Challenging the Limits of Nanobeam Technology
Focused nanobeams are expected to be a basic technology of synchrotron radiation, and should be indispensable in the study of nanoporous materials (Topic 24), battery materials (Topic 25), dioxin generation mechanisms (Topic 26), and decontamination mechanisms of heavy-metal contaminated soil (Topic 27). Previously most of these types of studies have been conducted using so-called “bulk” beams, but the obtained information is insufficient to provide details about the targets. Recent research has revealed that the reaction field, which determines the properties of materials, is in an extremely small region. Thus, to understand phenomena more accurately, the incorporation of nanobeam technology into these studies should be the key to success.

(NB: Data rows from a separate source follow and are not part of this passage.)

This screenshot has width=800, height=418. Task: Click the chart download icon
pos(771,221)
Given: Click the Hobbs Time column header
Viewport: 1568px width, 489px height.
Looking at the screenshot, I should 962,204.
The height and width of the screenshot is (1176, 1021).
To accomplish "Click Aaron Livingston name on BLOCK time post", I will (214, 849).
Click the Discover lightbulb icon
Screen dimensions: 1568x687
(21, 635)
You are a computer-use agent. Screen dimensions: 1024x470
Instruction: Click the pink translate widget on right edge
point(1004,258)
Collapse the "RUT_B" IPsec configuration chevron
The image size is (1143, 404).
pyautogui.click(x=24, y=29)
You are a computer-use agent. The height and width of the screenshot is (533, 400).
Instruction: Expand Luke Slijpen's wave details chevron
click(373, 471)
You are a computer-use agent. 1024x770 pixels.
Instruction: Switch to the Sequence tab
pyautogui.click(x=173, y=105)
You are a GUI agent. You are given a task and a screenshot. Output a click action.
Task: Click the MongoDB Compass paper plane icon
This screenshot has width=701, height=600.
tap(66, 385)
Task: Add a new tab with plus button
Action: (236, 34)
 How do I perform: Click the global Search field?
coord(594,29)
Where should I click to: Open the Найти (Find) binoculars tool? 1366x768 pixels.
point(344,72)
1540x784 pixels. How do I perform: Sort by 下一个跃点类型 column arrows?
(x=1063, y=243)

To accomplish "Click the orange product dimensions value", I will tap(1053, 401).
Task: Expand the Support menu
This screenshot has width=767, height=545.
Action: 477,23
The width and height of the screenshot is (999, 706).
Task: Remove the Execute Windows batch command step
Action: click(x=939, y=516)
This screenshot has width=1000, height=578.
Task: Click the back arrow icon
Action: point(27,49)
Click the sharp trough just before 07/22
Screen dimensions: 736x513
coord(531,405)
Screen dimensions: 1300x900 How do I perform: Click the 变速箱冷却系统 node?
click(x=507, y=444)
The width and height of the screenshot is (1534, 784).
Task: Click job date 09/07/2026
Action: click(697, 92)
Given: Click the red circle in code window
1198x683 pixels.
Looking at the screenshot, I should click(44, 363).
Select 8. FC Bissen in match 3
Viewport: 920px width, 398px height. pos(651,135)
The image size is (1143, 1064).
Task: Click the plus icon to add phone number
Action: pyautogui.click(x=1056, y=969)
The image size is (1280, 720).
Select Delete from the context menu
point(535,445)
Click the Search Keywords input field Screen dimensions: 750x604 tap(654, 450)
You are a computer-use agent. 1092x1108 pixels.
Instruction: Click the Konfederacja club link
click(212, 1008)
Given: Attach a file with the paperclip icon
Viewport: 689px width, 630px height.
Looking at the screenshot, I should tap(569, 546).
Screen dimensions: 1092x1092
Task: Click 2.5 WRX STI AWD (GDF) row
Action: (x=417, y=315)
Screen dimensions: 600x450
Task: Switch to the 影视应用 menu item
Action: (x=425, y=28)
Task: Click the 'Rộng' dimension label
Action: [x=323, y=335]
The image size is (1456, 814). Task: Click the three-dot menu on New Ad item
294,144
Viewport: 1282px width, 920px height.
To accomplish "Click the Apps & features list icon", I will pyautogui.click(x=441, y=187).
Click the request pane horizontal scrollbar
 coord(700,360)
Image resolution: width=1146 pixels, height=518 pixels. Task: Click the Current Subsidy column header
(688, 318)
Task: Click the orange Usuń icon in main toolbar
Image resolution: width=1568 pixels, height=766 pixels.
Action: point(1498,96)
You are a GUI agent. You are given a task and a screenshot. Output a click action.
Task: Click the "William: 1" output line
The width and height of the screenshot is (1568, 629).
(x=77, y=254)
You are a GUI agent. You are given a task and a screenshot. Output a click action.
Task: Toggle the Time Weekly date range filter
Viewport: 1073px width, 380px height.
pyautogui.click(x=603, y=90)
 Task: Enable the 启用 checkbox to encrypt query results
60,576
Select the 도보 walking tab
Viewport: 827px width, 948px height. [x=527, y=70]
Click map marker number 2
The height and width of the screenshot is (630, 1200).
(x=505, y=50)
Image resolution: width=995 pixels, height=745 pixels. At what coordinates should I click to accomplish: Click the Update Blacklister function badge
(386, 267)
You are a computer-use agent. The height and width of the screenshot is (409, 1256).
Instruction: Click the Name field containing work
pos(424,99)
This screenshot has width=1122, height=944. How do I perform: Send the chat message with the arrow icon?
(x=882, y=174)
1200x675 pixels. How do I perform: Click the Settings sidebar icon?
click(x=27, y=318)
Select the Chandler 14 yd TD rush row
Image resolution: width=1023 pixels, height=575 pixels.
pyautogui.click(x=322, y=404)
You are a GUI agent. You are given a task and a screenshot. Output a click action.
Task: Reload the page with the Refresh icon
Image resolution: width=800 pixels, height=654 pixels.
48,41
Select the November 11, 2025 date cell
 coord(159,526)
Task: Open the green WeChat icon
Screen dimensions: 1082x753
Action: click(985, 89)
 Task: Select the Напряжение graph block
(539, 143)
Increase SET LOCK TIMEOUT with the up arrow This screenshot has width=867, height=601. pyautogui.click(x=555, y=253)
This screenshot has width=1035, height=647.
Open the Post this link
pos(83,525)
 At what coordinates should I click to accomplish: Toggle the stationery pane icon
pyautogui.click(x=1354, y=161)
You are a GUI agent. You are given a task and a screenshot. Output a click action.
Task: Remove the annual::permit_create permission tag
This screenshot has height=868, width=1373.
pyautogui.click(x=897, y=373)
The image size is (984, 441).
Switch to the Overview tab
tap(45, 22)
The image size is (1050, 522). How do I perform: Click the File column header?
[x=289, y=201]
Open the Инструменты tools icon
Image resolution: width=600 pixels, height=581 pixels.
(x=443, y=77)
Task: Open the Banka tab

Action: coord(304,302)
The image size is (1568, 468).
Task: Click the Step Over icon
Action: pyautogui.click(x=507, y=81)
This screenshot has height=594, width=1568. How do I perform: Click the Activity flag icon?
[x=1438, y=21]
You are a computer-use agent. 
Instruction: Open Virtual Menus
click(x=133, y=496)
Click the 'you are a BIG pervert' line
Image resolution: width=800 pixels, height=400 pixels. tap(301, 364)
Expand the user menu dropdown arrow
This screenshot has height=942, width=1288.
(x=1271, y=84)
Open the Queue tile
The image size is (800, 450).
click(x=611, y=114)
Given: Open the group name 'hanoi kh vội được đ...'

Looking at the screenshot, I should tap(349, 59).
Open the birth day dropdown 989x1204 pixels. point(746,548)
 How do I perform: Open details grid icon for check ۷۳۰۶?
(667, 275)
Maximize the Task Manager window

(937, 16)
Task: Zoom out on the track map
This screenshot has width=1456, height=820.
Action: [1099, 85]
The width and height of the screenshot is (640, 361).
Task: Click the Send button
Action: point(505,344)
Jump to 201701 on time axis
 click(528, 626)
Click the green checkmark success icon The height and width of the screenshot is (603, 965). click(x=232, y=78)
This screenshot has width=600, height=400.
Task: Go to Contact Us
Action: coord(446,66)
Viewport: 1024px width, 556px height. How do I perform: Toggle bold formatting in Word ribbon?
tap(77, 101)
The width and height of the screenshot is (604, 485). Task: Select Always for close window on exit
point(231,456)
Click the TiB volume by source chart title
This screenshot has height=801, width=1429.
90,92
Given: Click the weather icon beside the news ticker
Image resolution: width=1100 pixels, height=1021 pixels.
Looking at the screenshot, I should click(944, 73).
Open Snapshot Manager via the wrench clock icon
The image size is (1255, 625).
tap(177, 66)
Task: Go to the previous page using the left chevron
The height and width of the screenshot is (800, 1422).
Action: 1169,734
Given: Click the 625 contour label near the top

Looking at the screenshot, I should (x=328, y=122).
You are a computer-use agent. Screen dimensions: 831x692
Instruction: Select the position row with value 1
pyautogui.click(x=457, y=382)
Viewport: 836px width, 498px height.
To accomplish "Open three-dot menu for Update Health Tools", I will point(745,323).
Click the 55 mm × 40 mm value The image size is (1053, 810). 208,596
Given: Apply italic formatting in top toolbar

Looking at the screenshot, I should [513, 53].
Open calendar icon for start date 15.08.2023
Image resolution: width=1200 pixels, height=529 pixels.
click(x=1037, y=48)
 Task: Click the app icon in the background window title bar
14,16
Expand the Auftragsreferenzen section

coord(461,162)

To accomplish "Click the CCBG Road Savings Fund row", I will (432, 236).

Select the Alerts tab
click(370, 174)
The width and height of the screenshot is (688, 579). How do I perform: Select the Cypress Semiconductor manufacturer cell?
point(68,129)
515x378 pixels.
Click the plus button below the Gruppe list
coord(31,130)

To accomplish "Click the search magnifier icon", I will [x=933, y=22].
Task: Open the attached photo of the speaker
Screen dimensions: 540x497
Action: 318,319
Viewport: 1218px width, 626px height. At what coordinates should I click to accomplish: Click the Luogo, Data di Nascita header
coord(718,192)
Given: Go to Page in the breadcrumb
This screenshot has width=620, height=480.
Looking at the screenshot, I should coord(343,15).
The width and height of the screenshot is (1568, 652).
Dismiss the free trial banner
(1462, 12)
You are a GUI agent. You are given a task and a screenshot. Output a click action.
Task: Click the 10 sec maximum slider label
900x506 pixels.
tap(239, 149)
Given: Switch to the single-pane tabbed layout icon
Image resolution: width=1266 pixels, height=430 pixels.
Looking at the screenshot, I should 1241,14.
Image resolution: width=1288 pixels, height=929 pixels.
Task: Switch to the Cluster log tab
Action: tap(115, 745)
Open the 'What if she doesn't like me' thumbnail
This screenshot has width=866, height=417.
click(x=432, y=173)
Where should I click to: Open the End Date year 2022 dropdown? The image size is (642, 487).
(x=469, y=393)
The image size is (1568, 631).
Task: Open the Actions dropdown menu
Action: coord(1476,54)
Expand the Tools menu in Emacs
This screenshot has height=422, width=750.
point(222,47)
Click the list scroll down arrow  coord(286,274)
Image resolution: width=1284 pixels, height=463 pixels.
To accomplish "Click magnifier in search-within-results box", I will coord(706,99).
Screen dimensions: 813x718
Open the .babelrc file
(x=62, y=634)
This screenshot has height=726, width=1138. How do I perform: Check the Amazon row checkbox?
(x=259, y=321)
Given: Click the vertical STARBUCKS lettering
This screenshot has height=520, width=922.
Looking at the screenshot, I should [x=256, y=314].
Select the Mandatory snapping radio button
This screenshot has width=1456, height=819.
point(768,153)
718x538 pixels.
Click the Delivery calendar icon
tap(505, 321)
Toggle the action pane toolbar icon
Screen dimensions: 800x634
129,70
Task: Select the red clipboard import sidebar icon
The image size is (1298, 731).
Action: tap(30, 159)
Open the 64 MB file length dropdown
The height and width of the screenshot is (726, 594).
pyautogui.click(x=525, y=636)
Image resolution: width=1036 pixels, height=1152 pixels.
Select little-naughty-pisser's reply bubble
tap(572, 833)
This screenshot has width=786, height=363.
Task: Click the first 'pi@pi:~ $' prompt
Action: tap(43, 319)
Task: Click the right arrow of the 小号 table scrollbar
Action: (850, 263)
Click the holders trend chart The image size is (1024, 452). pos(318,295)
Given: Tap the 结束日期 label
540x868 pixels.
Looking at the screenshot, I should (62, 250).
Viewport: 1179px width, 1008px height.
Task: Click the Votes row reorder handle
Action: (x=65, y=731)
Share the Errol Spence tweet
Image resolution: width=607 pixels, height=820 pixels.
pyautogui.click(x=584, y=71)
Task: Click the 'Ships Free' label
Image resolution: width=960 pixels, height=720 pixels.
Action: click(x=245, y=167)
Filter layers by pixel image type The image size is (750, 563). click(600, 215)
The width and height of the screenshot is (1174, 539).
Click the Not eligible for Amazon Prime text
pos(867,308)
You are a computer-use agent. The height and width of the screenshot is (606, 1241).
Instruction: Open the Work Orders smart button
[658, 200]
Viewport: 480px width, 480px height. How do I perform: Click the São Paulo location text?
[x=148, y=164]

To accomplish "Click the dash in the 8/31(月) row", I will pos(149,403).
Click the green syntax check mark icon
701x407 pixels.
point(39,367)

Thus, both synchrotron radiation and the development of light-focusing elements for X-rays have been advanced. Although there are several types of focusing elements, those best suited for the abovementioned experimental techniques in materials research have been developed based on total reflection mirrors and Fresnel diffraction. These elements themselves have been available since the 1950s, but applications to microbeams have only been available since the 1990s when second-generation synchrotron radiation facilities were realized. Second-generation synchrotron radiation sources such as those available at the Photon Factory at the High Energy Accelerator Research Organization in Tsukuba, Japan demonstrated that synchrotron radiation beams could be focused to 1 μm at 8.5 keV using a system that combines two total reflection mirrors, and could be further focused to 0.5 μm at 8.54 keV using diffraction-type mirrors called Fresnel zone plates. However, producing brilliant X-rays suitable for research requiring microbeams is difficult using second-generation synchrotron radiation facilities because the beam size (or spatial resolution) and brilliance of the focused X-rays conflict.
Fortunately, third-generation light sources such as those obtained at SPring-8 have resolved this issue. Third-generation light sources provide highly brilliant focused beams with a beam size on the nanometer order (nm = 10-9 m). Representative beam sizes are currently 30 nm at 15 keV using total reflection mirrors and 31 nm at 8 keV using Fresnel zone plates. Figure 2 summarizes the history behind the reduction of focused beam size. With the development of new light sources such as X-ray free electron laser (XFEL), it is expected that the limits of nanobeams will be challenged, which will consequently trigger new efforts in materials research.
In addition to attempts to develop focusing elements, some focusing technologies, which are in the high-energy X-ray regime, can only be pursued at SPring-8. For example, beam sizes of 0.4 μm at 80 keV have been realized using total reflection mirrors and 0.5 μm at 100 keV using Fresnel zone plates. Such microbeams utilized in the high-energy X-ray regime can effectively detect heavy metals (such as cadmium, uranium, antimony, and iodine), and due to recent attention, microbeams are receiving a growing interest from the viewpoint of materials research. For example, researchers have recently applied microbeams to analyze cadmium-accumulating plants using scanning microscopes as reported in Topic 27.
The new synchrotron light sources at SPring-8 have made extremely small beam sizes, which were a dream ten years ago, a reality. Based on the current pace of progress in research and technology, materials research using nanobeams should gain significant momentum in the not-so-distant future. For example, the chemical states within a few tens of nm of the surface layers of a single catalyst particle with a diameter of a few hundreds of nm and the distributions of metals in subcellular organelles (such as microsome and mitochondria) are both expected to be elucidated in the immediate future. Encouraged by the research projects introduced in this SPring-8 Scientific Achievements, materials research should advance into a new phase.
Fig. 2.History of focused beam size.